In January 2014, the FASB issued ASU 2014-01, "Investments - Equity Method and Joint Ventures (Topic 323): Accounting
for Investments in Qualified Affordable Housing Projects (a consensus of the FASB Emerging Issues Task Force)." The ASU
allows for use of the proportional amortization method for qualified affordable housing projects if certain conditions are met.

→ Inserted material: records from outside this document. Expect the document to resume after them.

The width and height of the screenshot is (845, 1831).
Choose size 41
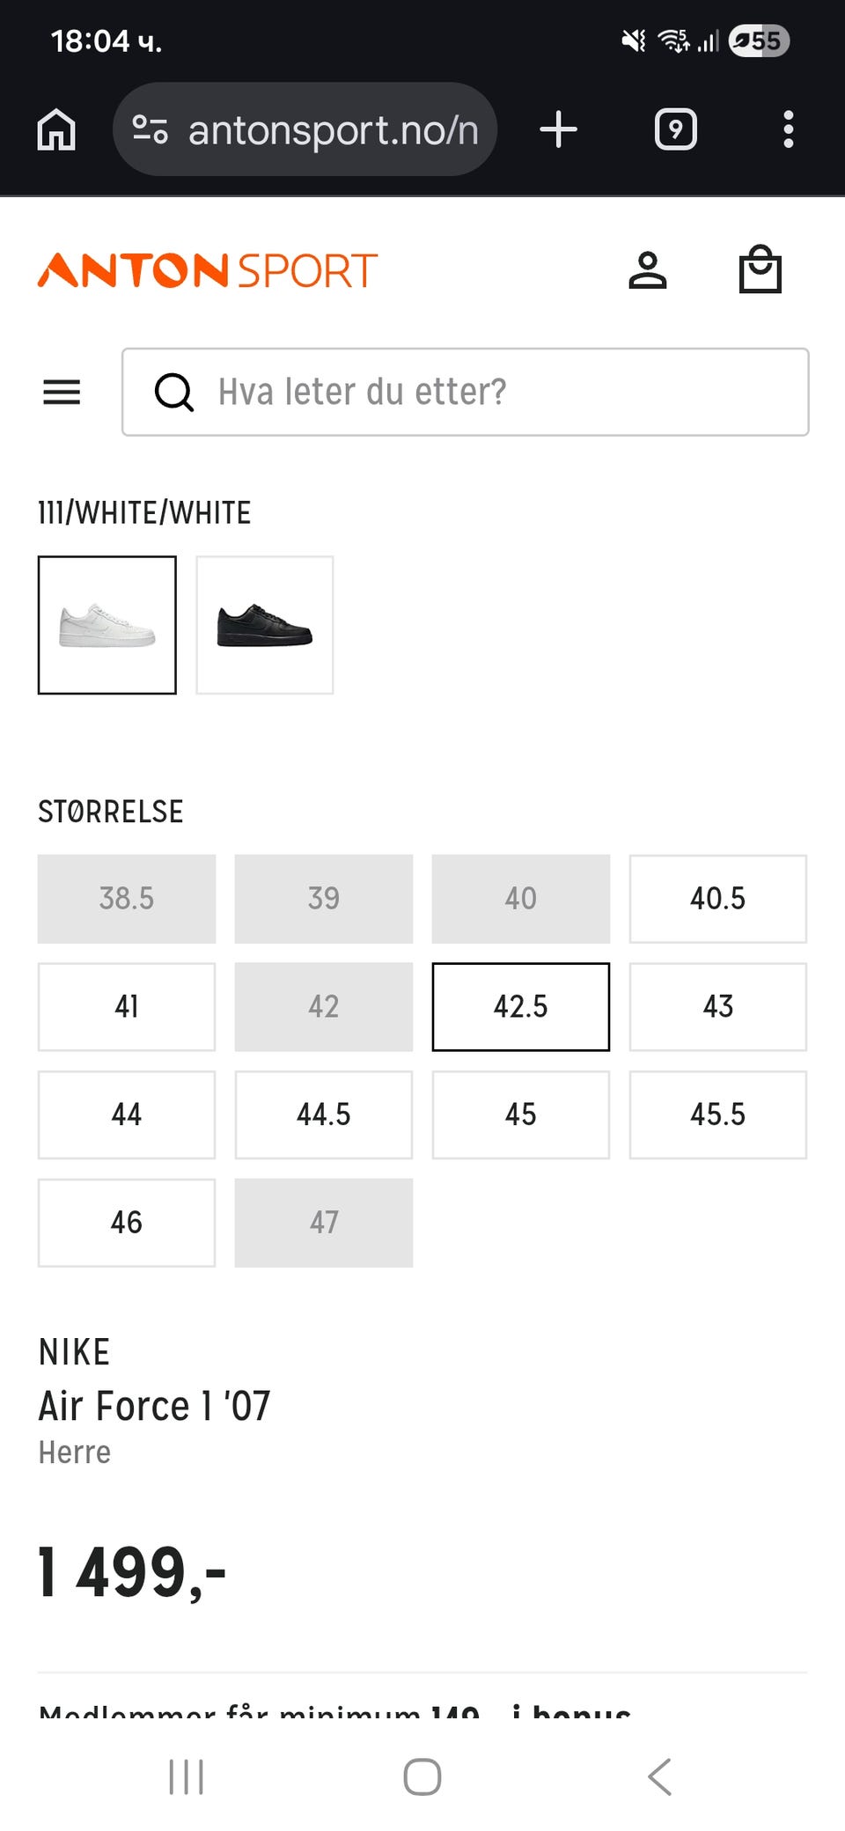coord(127,1007)
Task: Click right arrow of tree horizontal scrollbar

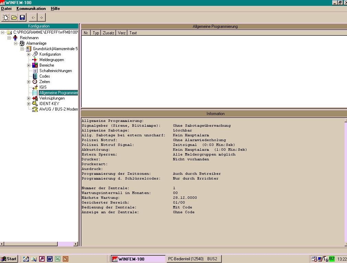Action: [x=76, y=244]
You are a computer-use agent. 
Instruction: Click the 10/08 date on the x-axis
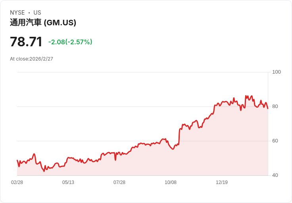tap(171, 182)
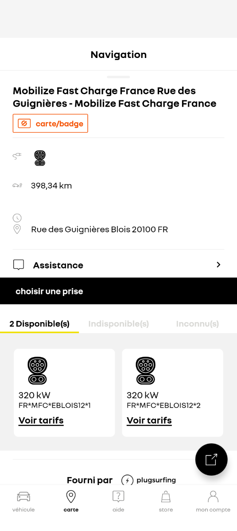237x531 pixels.
Task: Pull the bottom sheet handle bar
Action: pyautogui.click(x=118, y=77)
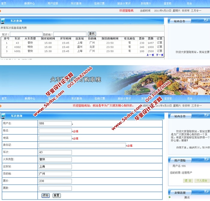Select the empty 票数 field
210x201 pixels.
click(x=55, y=188)
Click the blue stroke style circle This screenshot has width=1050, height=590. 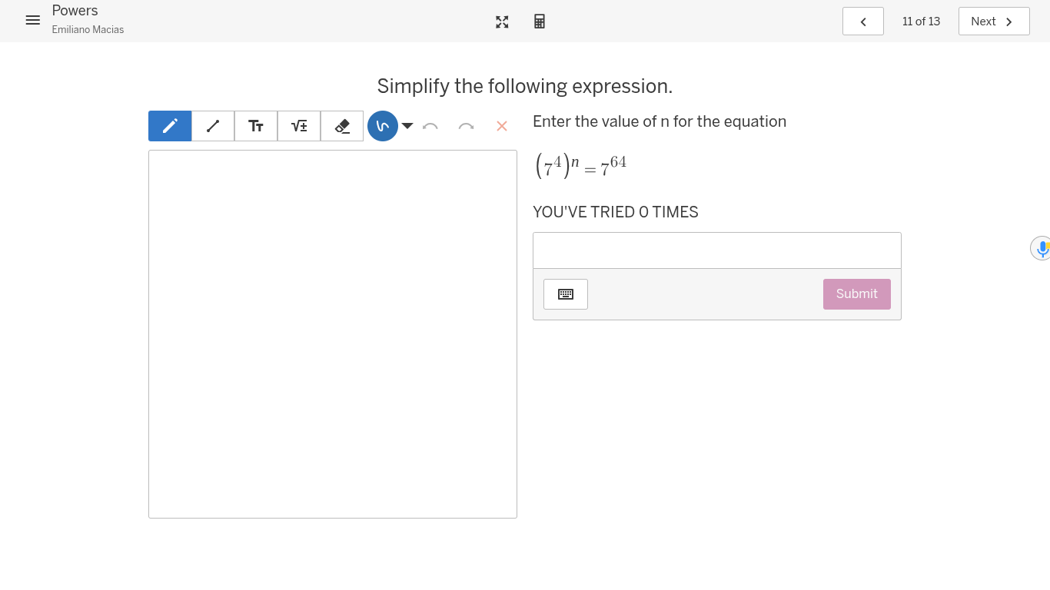point(383,126)
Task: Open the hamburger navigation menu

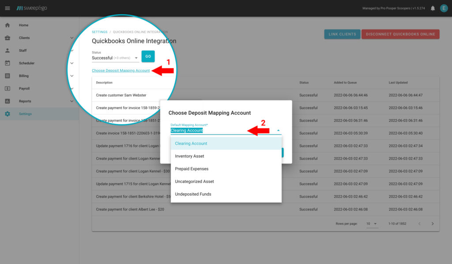Action: tap(7, 8)
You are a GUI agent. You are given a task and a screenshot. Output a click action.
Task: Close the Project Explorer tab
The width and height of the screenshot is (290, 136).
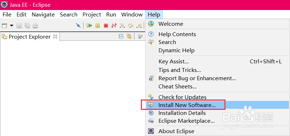55,37
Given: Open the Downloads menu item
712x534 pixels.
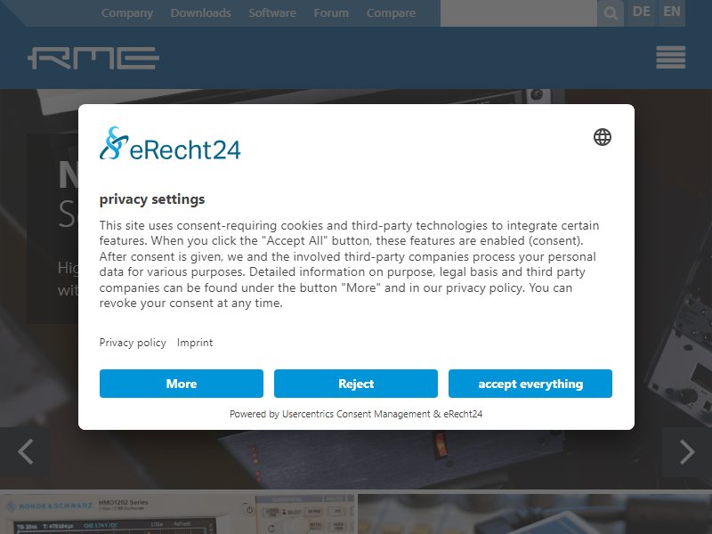Looking at the screenshot, I should pyautogui.click(x=201, y=13).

Under the proportional amortization method, the initial cost of the investment is amortized in proportion to the tax credits and
other tax benefits received and the net investment performance is recognized in the income statement as a component of
income tax expense. The ASU provides for a practical expedient, which allows for amortization of only expected tax credits
over the period tax credits are expected to be received. This method is permitted if it produces a measurement that is substantially
similar to the measurement that would result from using both tax credits and other tax benefits. The ASU is effective for fiscal
years and interim periods beginning after December 15, 2014. As early adoption is permitted, the Company adopted this ASU
upon issuance and expects to use the practical expedient method. The standard is required to be applied retrospectively,
therefore prior period amounts included in noninterest expense prior to adoption will be reclassified in prior period presentations
during 2014. During the year ended December 31, 2013, prior to adoption, $49 million of initial investment costs were included
in other noninterest expense in the Consolidated Statements of Income. No other impact is expected on the Company's financial
position, results of operations, or EPS.
In January 2014, the FASB issued ASU 2014-04, "Receivables—Troubled Debt Restructurings by Creditors (Subtopic 310-40):
Reclassification of Residential Real Estate Collateralized Consumer Mortgage Loans upon Foreclosure (a consensus of the
FASB Emerging Issues Task Force)." The update clarifies that an in substance repossession or foreclosure occurs, and a
creditor is considered to have received physical possession of residential real estate property collateralizing a consumer
mortgage loan, upon either (1) the creditor obtaining legal title to the residential real estate property upon completion of a
foreclosure or (2) the borrower conveying all interest in the residential real estate property to the creditor to satisfy that loan
through completion of a deed in lieu of foreclosure or through a similar legal agreement. The ASU is effective for fiscal years
and interim periods beginning after December 15, 2014. The adoption of this ASU is not expected to have a significant impact
on the Company's financial position, results of operations, or EPS.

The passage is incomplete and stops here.